» Information provided
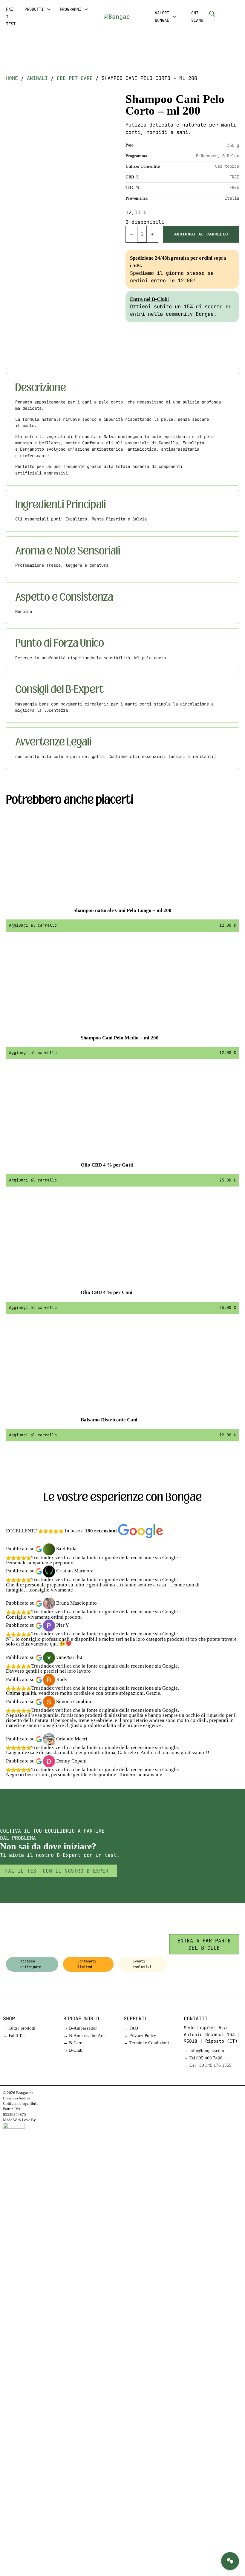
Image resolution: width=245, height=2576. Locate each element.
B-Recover (207, 155)
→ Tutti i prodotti (19, 2028)
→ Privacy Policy (140, 2035)
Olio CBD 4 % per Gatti (107, 1165)
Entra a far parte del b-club (204, 1944)
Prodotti (34, 9)
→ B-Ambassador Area (85, 2035)
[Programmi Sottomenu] (86, 9)
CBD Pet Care (75, 78)
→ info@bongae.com (204, 2050)
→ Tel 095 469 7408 (203, 2058)
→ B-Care (72, 2042)
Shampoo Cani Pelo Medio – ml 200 (120, 1038)
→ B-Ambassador (80, 2028)
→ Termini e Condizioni (146, 2042)
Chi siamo (197, 16)
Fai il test (11, 17)
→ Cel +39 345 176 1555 (208, 2065)
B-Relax (230, 155)
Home (12, 78)
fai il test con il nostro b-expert (58, 1871)
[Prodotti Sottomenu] (49, 9)
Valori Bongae (162, 16)
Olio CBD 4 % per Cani (106, 1292)
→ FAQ (131, 2028)
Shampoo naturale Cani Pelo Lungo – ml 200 (123, 910)
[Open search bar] (212, 13)
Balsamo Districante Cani (109, 1420)
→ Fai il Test (15, 2035)
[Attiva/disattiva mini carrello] (224, 13)
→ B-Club (72, 2050)
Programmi (70, 9)
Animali (37, 78)
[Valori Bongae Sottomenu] (174, 17)
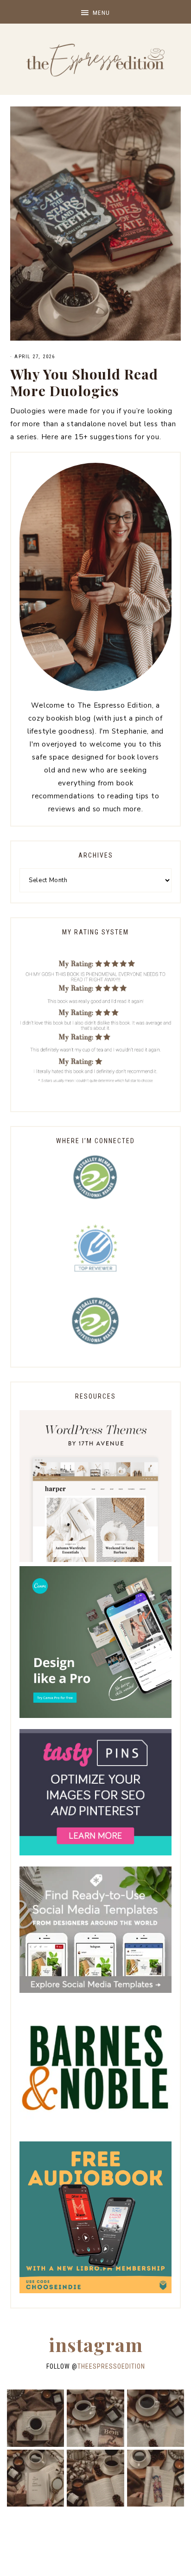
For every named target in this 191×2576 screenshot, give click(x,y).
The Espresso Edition (95, 60)
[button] (95, 12)
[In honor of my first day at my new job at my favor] (95, 2478)
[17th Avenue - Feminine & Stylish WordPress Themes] (95, 1559)
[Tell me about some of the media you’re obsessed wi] (155, 2478)
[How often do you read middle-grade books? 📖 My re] (95, 2417)
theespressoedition (111, 2366)
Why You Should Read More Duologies (84, 382)
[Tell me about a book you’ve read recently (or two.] (155, 2417)
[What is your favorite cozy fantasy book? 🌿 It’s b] (35, 2478)
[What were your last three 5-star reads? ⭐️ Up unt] (35, 2417)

» Task item
Copy the entries above faithfully and omit every image.

» Your solution
Image resolution: width=245, height=2576. Locate each element.
B-Recover (207, 155)
→ Tutti i prodotti (19, 2028)
→ Privacy Policy (140, 2035)
Olio CBD 4 % per Gatti (107, 1165)
Entra a far parte del b-club (204, 1944)
Prodotti (34, 9)
→ B-Ambassador Area (85, 2035)
[Programmi Sottomenu] (86, 9)
CBD Pet Care (75, 78)
→ info@bongae.com (204, 2050)
→ Tel 095 469 7408 (203, 2058)
→ B-Care (72, 2042)
Shampoo Cani Pelo Medio – ml 200 (120, 1038)
→ B-Ambassador (80, 2028)
→ Termini e Condizioni (146, 2042)
Chi siamo (197, 16)
Fai il test (11, 17)
→ Cel +39 345 176 1555 (208, 2065)
B-Relax (230, 155)
Home (12, 78)
fai il test con il nostro b-expert (58, 1871)
[Prodotti Sottomenu] (49, 9)
Valori Bongae (162, 16)
Olio CBD 4 % per Cani (106, 1292)
→ FAQ (131, 2028)
Shampoo naturale Cani Pelo Lungo – ml 200 (123, 910)
[Open search bar] (212, 13)
Balsamo Districante Cani (109, 1420)
→ Fai il Test (15, 2035)
[Attiva/disattiva mini carrello] (224, 13)
→ B-Club (72, 2050)
Programmi (70, 9)
Animali (37, 78)
[Valori Bongae Sottomenu] (174, 17)
For every named target in this 191×2576 screenshot, give click(x,y).
The Espresso Edition (95, 60)
[button] (95, 12)
[In honor of my first day at my new job at my favor] (95, 2478)
[17th Avenue - Feminine & Stylish WordPress Themes] (95, 1559)
[Tell me about some of the media you’re obsessed wi] (155, 2478)
[How often do you read middle-grade books? 📖 My re] (95, 2417)
theespressoedition (111, 2366)
Why You Should Read More Duologies (84, 382)
[Tell me about a book you’ve read recently (or two.] (155, 2417)
[What is your favorite cozy fantasy book? 🌿 It’s b] (35, 2478)
[What were your last three 5-star reads? ⭐️ Up unt] (35, 2417)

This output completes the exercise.